Designing Very Fast and Accurate Convolutional Neural Networks With Application in ICD and Smart Electrocardiograph Devices

• Published in: IEEE access Vol. 11; pp. 5502 - 5516
• Main Authors: Keyanfar, Alireza, Ghaderi, Reza, Nazari, Soheila, Hajimoradi, Behzad, Kamalzadeh, Leila
• Format: Journal Article
• Language: English
• Published: Piscataway IEEE 2023; The Institute of Electrical and Electronics Engineers, Inc. (IEEE)

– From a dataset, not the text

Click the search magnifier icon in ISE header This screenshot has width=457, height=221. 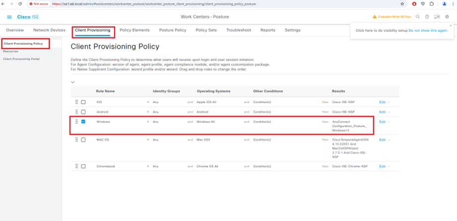point(418,17)
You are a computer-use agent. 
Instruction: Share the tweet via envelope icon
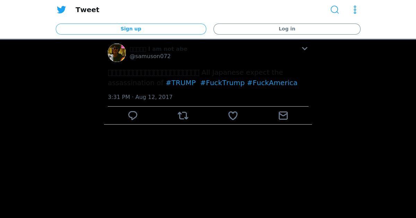pos(283,116)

• Subjects: Arrhythmia; Artificial neural networks; Cardiac arrhythmia; cardiac arrhythmias; Convolutional neural network (CNN); Convolutional neural networks; Deep learning; Defibrillation; Defibrillators; EGM and ECG monitoring; Electrocardiography; Electrophysiology; Energy consumption; Feature extraction; implantable cardioverter (ICD) defibrillator; medical informatics; Medical services; Parameters; Signal processing; special medical data processing methods; Tachycardia; Ventricular fibrillation
• ISSN: 2169-3536; 2169-3536
• DOI: 10.1109/ACCESS.2023.3236506

An implantable cardioverter-defibrillator (ICD) is a device that must detect VT and VF arrhythmias on time and treat them. In this project, three CNN networks are designed to introduce the practical methods of using deep learning in heart electrophysiology signals processing. This project presents two speedy intelligent detection methods of ventricular fibrillation and ventricular tachycardia arrhythmias for ICD devices. It also provides another quick, innovative diagnosis method for use in intelligent electrocardiograph devices to detect abnormal cardiac signals. The first network is 1D-CNN for smart electrocardiographic devices to detect abnormal ECG signals. Dataset MIT-BIH has been used to train this network. This network with the most optimal number of parameters due to high detection speed has a high accuracy of 91%. The second and third networks are 2D-CNNs for use in implantable defibrillators. For the second network, a data set of 20 patients with cardiac arrhythmia and 20 patients without cardiac arrhythmia in an 8-month period of ICD check-up has been prepared. The third network is trained using the Spontaneous Ventricular Tachyarrhythmia Database. The second and third networks are designed to detect EGM signals in VF and VT modes with the optimal number of parameters and 100% accuracy in the second network and 90% in the third network. All three designed networks are in an optimal condition regarding the number of parameters and layers, so they have optimal speed and energy consumption.